*** Given data ***

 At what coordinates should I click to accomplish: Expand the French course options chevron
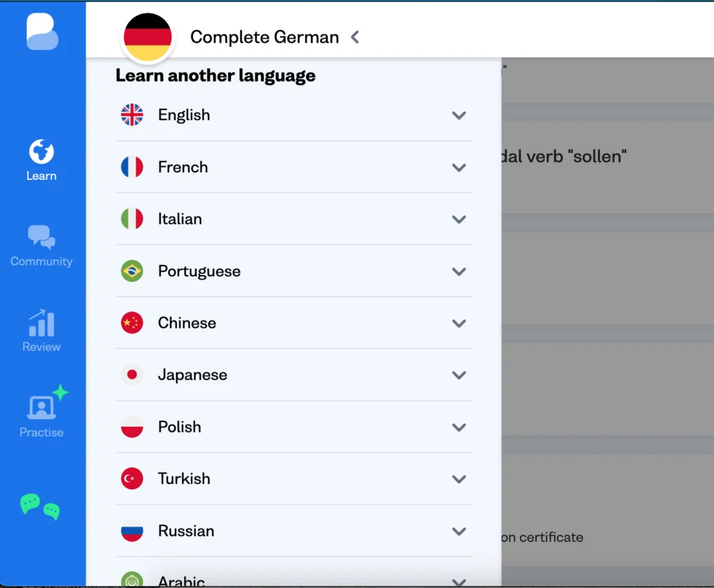point(458,167)
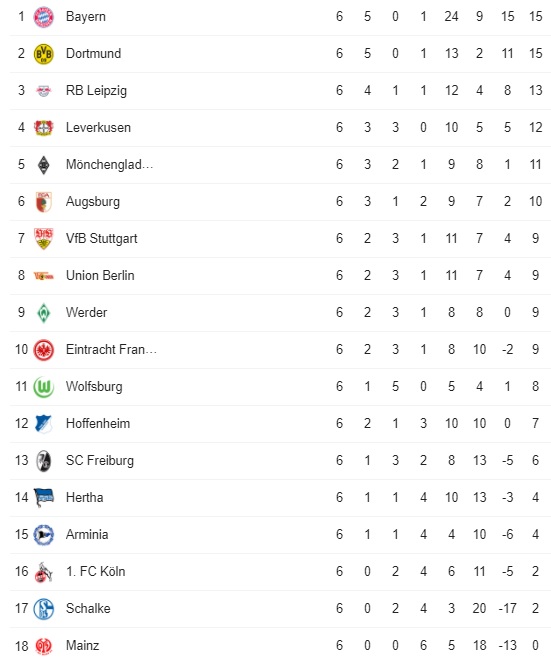The width and height of the screenshot is (551, 669).
Task: Click the Augsburg club logo
Action: (x=44, y=202)
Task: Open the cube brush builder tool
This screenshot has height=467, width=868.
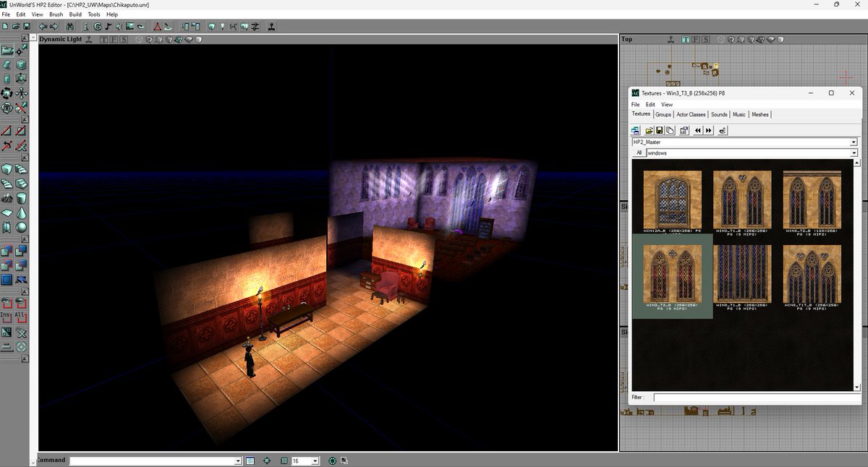Action: [x=8, y=167]
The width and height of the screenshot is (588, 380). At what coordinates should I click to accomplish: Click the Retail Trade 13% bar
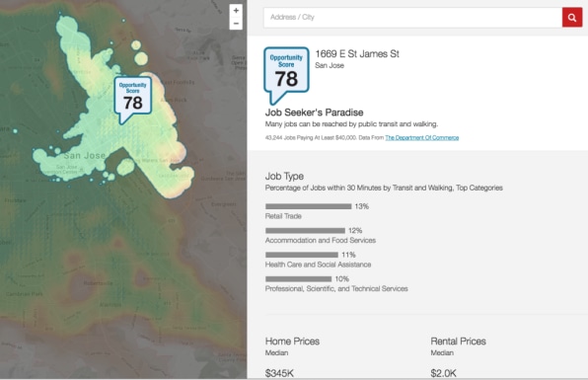pos(308,206)

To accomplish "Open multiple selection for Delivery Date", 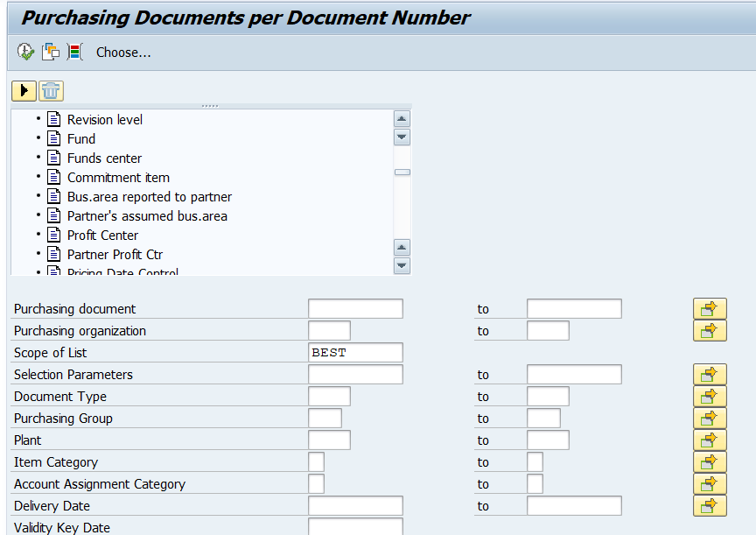I will [710, 506].
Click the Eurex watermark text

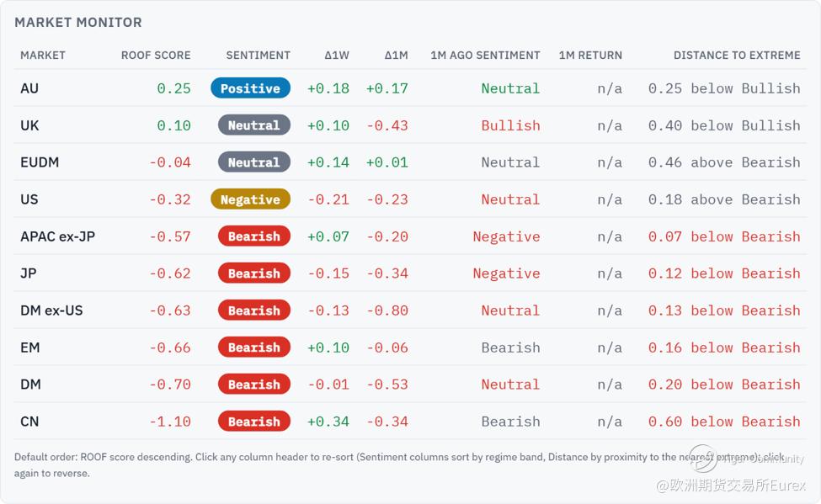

*** End of Given data ***

__About this exercise__
Please reproduce exactly and only the lines from the first line of the records through the line containing "Task: Open the cube brush builder tool", both included, omitting any pictures.

__Written reply__
 At what coordinates should I click to accomplish: Expand the French course options chevron
point(458,167)
The width and height of the screenshot is (551, 669).
Task: Click the Augsburg club logo
Action: (x=44, y=202)
Task: Open the cube brush builder tool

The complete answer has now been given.